Data records:
════════════════════
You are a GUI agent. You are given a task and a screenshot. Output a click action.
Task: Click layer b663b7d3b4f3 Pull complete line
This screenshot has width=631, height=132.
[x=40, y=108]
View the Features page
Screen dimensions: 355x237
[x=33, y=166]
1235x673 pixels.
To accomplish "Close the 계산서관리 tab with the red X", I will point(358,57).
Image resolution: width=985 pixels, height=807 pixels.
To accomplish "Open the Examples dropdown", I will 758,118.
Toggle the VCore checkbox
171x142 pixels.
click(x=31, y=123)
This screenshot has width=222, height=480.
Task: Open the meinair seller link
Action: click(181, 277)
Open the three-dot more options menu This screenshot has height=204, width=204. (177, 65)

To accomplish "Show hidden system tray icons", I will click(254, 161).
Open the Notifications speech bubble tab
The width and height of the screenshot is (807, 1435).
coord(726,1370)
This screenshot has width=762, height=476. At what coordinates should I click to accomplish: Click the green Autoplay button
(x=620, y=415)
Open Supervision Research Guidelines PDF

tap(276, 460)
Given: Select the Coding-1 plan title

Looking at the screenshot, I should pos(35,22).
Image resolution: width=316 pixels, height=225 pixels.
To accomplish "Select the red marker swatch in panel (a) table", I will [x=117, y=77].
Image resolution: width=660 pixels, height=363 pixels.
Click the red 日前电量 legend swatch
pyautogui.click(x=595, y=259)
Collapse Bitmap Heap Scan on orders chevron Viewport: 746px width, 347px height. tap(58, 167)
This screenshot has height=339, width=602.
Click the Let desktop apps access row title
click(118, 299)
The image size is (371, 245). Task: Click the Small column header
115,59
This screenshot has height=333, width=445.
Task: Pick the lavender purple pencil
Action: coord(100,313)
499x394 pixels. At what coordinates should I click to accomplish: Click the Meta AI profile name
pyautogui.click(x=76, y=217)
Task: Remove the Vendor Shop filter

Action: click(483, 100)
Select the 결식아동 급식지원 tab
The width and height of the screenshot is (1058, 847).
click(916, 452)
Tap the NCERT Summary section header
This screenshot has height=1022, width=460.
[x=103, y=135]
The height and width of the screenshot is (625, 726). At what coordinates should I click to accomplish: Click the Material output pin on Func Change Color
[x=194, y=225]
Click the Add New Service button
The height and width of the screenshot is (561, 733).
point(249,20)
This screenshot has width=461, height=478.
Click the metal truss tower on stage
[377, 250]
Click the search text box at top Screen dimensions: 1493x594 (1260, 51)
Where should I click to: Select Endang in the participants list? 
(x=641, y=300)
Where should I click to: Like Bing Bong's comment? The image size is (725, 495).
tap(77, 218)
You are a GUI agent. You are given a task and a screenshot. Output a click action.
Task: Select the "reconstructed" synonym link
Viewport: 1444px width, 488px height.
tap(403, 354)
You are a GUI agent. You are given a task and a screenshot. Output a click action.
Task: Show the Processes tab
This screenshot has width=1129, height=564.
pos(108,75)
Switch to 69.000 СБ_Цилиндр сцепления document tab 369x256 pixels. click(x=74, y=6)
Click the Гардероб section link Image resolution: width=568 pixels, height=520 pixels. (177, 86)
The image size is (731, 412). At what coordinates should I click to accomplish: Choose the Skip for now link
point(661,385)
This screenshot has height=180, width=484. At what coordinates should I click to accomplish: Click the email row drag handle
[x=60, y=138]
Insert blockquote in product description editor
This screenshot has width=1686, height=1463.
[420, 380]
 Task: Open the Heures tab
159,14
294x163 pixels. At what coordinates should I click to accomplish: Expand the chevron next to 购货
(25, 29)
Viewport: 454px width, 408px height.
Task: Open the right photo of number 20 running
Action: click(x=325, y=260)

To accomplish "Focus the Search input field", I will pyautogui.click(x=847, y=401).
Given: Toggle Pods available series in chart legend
════════════════════
- Exercise prompt -
All records are to be retyped precisely.

- Solution for this exercise -
You are a GUI agent. You are given a task and a screenshot. Output a click action.
Task: Click layer b663b7d3b4f3 Pull complete line
This screenshot has width=631, height=132.
[x=40, y=108]
View the Features page
Screen dimensions: 355x237
[x=33, y=166]
1235x673 pixels.
To accomplish "Close the 계산서관리 tab with the red X", I will point(358,57).
Image resolution: width=985 pixels, height=807 pixels.
To accomplish "Open the Examples dropdown", I will 758,118.
Toggle the VCore checkbox
171x142 pixels.
click(x=31, y=123)
This screenshot has width=222, height=480.
Task: Open the meinair seller link
Action: click(181, 277)
Open the three-dot more options menu This screenshot has height=204, width=204. (177, 65)

To accomplish "Show hidden system tray icons", I will click(254, 161).
Open the Notifications speech bubble tab
The width and height of the screenshot is (807, 1435).
coord(726,1370)
This screenshot has width=762, height=476. At what coordinates should I click to accomplish: Click the green Autoplay button
(x=620, y=415)
Open Supervision Research Guidelines PDF

tap(276, 460)
Given: Select the Coding-1 plan title

Looking at the screenshot, I should pos(35,22).
Image resolution: width=316 pixels, height=225 pixels.
To accomplish "Select the red marker swatch in panel (a) table", I will [x=117, y=77].
Image resolution: width=660 pixels, height=363 pixels.
Click the red 日前电量 legend swatch
pyautogui.click(x=595, y=259)
Collapse Bitmap Heap Scan on orders chevron Viewport: 746px width, 347px height. tap(58, 167)
This screenshot has height=339, width=602.
Click the Let desktop apps access row title
click(118, 299)
The image size is (371, 245). Task: Click the Small column header
115,59
This screenshot has height=333, width=445.
Task: Pick the lavender purple pencil
Action: coord(100,313)
499x394 pixels. At what coordinates should I click to accomplish: Click the Meta AI profile name
pyautogui.click(x=76, y=217)
Task: Remove the Vendor Shop filter

Action: click(483, 100)
Select the 결식아동 급식지원 tab
The width and height of the screenshot is (1058, 847).
click(916, 452)
Tap the NCERT Summary section header
This screenshot has height=1022, width=460.
[x=103, y=135]
The height and width of the screenshot is (625, 726). At what coordinates should I click to accomplish: Click the Material output pin on Func Change Color
[x=194, y=225]
Click the Add New Service button
The height and width of the screenshot is (561, 733).
point(249,20)
This screenshot has width=461, height=478.
Click the metal truss tower on stage
[377, 250]
Click the search text box at top Screen dimensions: 1493x594 (1260, 51)
Where should I click to: Select Endang in the participants list? 
(x=641, y=300)
Where should I click to: Like Bing Bong's comment? The image size is (725, 495).
tap(77, 218)
You are a GUI agent. You are given a task and a screenshot. Output a click action.
Task: Select the "reconstructed" synonym link
Viewport: 1444px width, 488px height.
tap(403, 354)
You are a GUI agent. You are given a task and a screenshot. Output a click action.
Task: Show the Processes tab
This screenshot has width=1129, height=564.
pos(108,75)
Switch to 69.000 СБ_Цилиндр сцепления document tab 369x256 pixels. click(x=74, y=6)
Click the Гардероб section link Image resolution: width=568 pixels, height=520 pixels. (177, 86)
The image size is (731, 412). At what coordinates should I click to accomplish: Choose the Skip for now link
point(661,385)
This screenshot has height=180, width=484. At what coordinates should I click to accomplish: Click the email row drag handle
[x=60, y=138]
Insert blockquote in product description editor
This screenshot has width=1686, height=1463.
[420, 380]
 Task: Open the Heures tab
159,14
294x163 pixels. At what coordinates should I click to accomplish: Expand the chevron next to 购货
(25, 29)
Viewport: 454px width, 408px height.
Task: Open the right photo of number 20 running
Action: click(x=325, y=260)

To accomplish "Focus the Search input field", I will pyautogui.click(x=847, y=401).
Given: Toggle Pods available series in chart legend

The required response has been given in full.